Her mouth trembled but the violet eyes meeting his were dry. “I am glad it is you. If it must be someone, then I am glad it is you.”
He hadn’t been able to bring himself to have them cut off her hair. Instead he’d ordered the ebony strands to be braided and pinned beneath the stiff white cap. Early that morning he’d sent Milread to help her with it, not trusting himself to see her again in private and still find the strength to do what he must.
Hands shaking, he reached up to place the noose about her neck. “Bend your head for me,” he said as he’d said on countless occasions before, only now his heart pounded and his palms sweated, for this was Claudia. The sight of the rope coiled about her slender throat froze the marrow in his bones. Cinching the knot, he leaned in and whispered, “Have courage, lass, and all will be well,” but in truth it was his courage, his faith, that was on the verge of failing.
“So much rope, Jack?” A smile flickered across her drawn face, and she reached up with her hobbled hands to touch the slender column of her throat. “And I have but a little neck.”
“For pity’s sake, Claudia, dinna make it any harder than it is.”
She nodded. “Pauvre Jack, it is hard to part, is it not? Fewer than three months…it seems such a little while to be happy but we were, were we not?”

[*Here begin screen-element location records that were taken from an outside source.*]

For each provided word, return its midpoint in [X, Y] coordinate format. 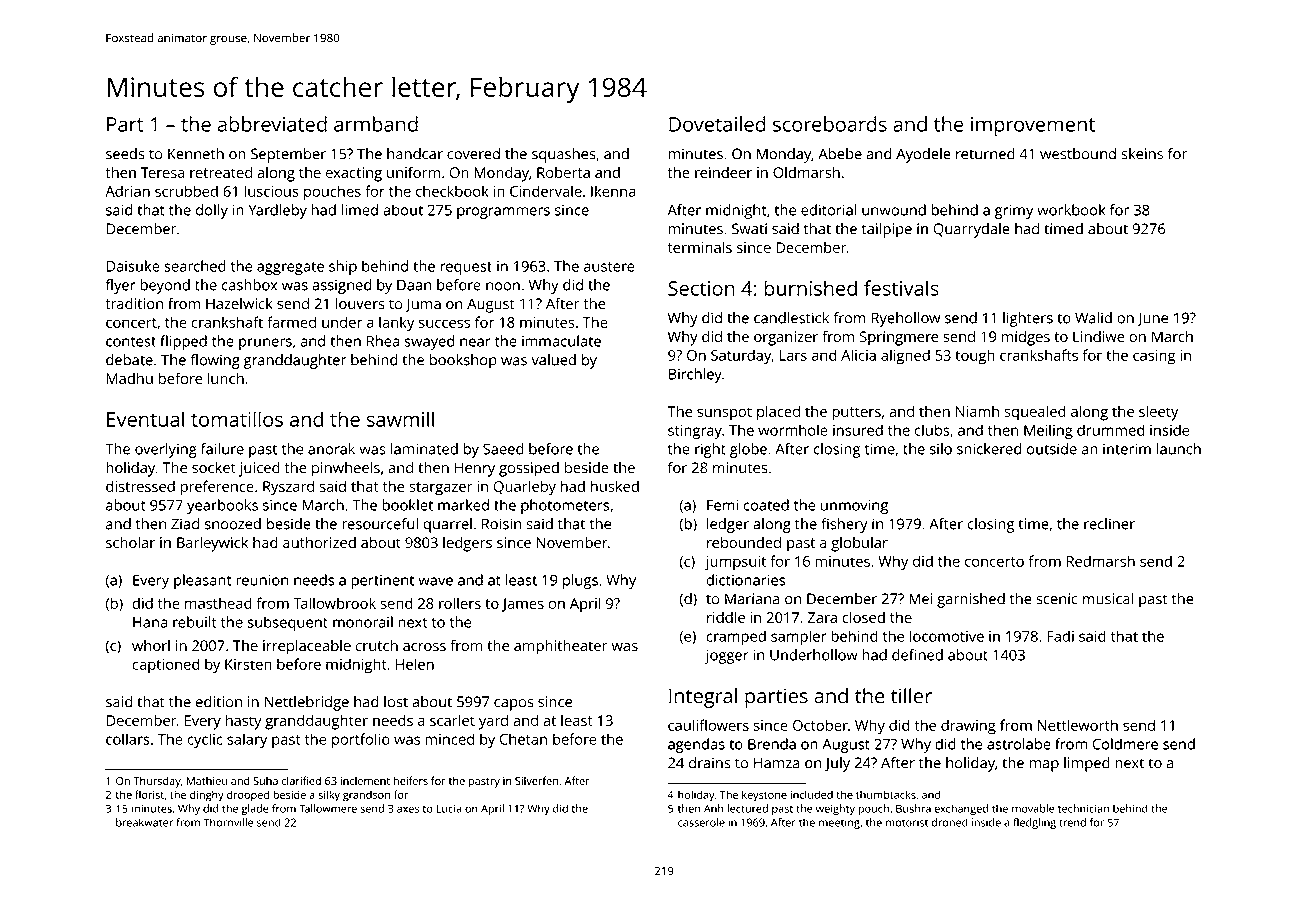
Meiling [1048, 432]
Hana [150, 622]
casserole [701, 822]
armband [376, 124]
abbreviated [272, 124]
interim [1127, 449]
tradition [134, 304]
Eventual [145, 419]
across [424, 647]
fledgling [1035, 823]
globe [748, 450]
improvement [1033, 127]
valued [553, 360]
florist [149, 794]
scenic [1057, 599]
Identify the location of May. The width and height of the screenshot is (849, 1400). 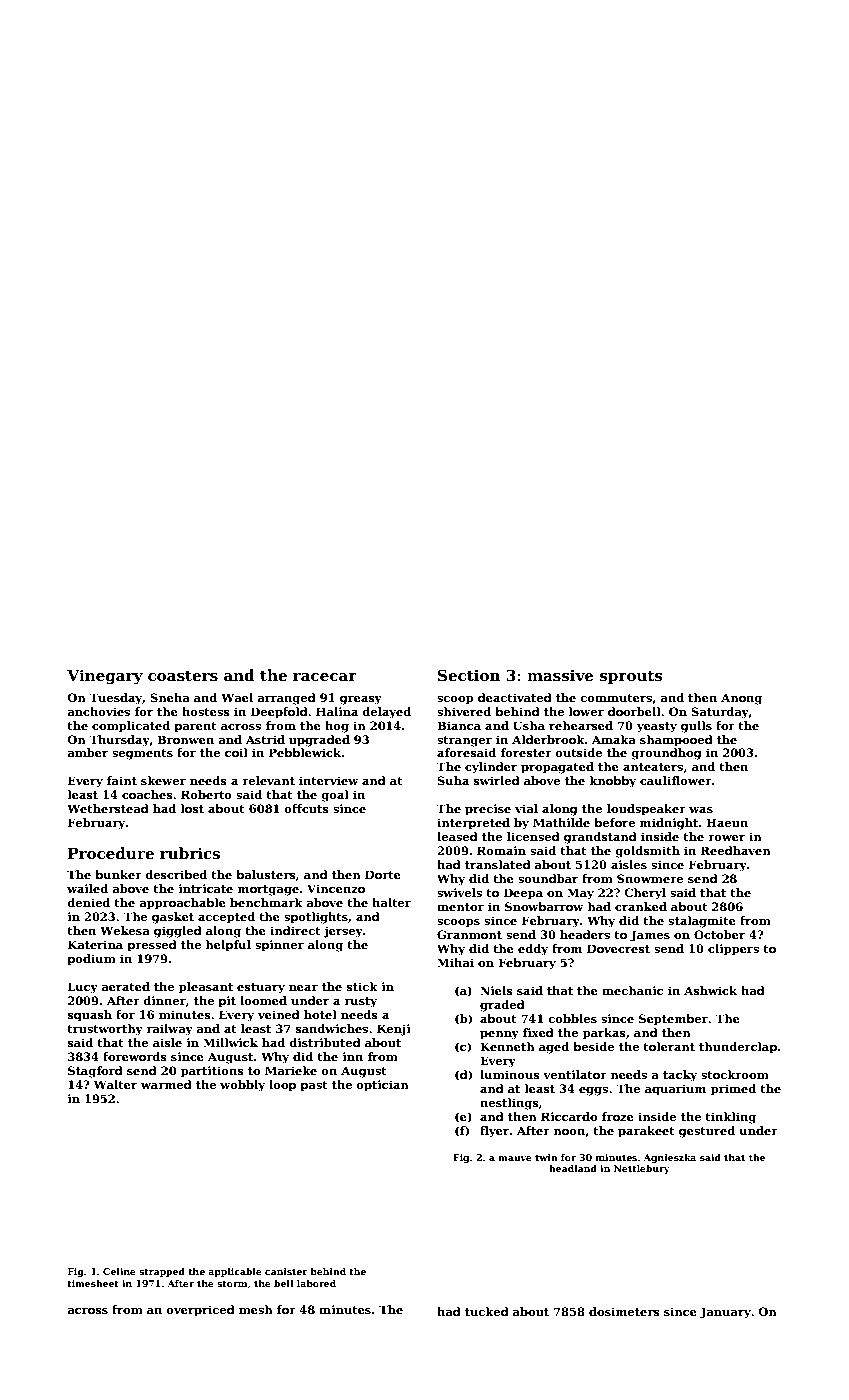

He swallowed hard, his throat as thick and parched as if it were he who stood wearing a collar of hemp. “Aye, I’ve never been so happy.” Nor will I be so again.
“The end will come quickly, will it not?” For the first time since she’d mounted the scaffold, a quiver of fear found its way into her voice.
Praying it
was the truth he spoke, he said, “I’m verra precise. You’ll no feel a thing.” His gaze fixed on hers, his palms at the top of her shoulders. “But mind you stand exactly as I’ve placed you, toes to the line, and whatever happens dinna move so much as a muscle. And for Christ’s sake, dinna fight the rope.”
From the crowd Callum lifted his ale tankard and called out, “Get on wi’ it or give o’er tae those o’ us who can.” A trickle of applause echoed the sentiment—Callum’s cronies, Jack supposed.
Fingers shaking, he laid the white handkerchief over Claudia’s face. “When you are ready, call out to me.”
He backed away to take position by the pulley. Blood pummeled his temples in a roaring rush, and he could swear he heard his heart drumming inside his ears. Laying his gloved hand on the lever, he waited for her signal and prayed to God he wouldna pass out before she gave it.
Da dum, da dum.
It seemed an eternity but, over the Latin of Father Angus’s prayers, at last she called out, “Je suis prête. Jack, I am ready.”
Please, God, please, God, please, God…
Taking a deep breath, Jack threw the bolt home.
And sent the woman he loved hurtling into the black hole below.
So this was death. The afterlife was black as pitch—she’d expected that—but it also smelled musty. And felt prickly. Far too incommodious to be Heaven but then too cool for Hell. Purgatory, then, that murky middle ground where lost souls like hers were sent to wander pending Judgment Day. Only there was no room to wander, or even to move more than an inch or two. Indeed, the very “sky” seemed to scrape the crown of her head.
A cracked whisper tickled the edges of her ear. “Mistress Valemont. Claudia. Psst, are ye a’right?”